Page text:
=-=-=

Ultra-high-energy (UHE) neutrinos have been searched for with the Pierre Auger Observatory since 2004 (Abraham et al. 2008) by looking for inclined showers that develop deep in the atmosphere. The Observatory has been shown to have a similar sensitivity to that of IceCube for UHE neutrinos of energies above 100 PeV (Aab et al. 2019a). Moreover, it has been shown to have a distinctive directional sensitivity that can have a unique potential to search for transient events from point sources that are at preferred declinations (Aab et al. 2019b). This is partly due to the enhanced capability of the Observatory to trigger on air showers produced by the decay of tau leptons originating from Earth-skimming tau neutrino interactions near the surface of the Earth. The search for correlated neutrinos from the direction of TXS 0506+056 with the Pierre Auger Observatory has lead to a negative result (Pedreira et al. 2019). In this article we describe the search made and the implications for the possible neutrino flux that could be emitted from this object in the UHE band.

=-=-=

Data rows:
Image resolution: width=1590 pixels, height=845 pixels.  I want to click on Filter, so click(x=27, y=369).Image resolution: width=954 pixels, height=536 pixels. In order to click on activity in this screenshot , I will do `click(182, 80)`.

=-=-=

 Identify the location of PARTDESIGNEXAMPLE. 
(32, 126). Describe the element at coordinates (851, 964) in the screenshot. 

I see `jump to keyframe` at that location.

=-=-=

To do:
1. In the neutrino search text, which year did the Pierre Auger Observatory begin searching for ultra-high-energy neutrinos?
2. Give every work cited in parentheses in the neutrino search text.

Answer set:
1. 2004

2.
Abraham et al. 2008
Aab et al. 2019a
Aab et al. 2019b
Pedreira et al. 2019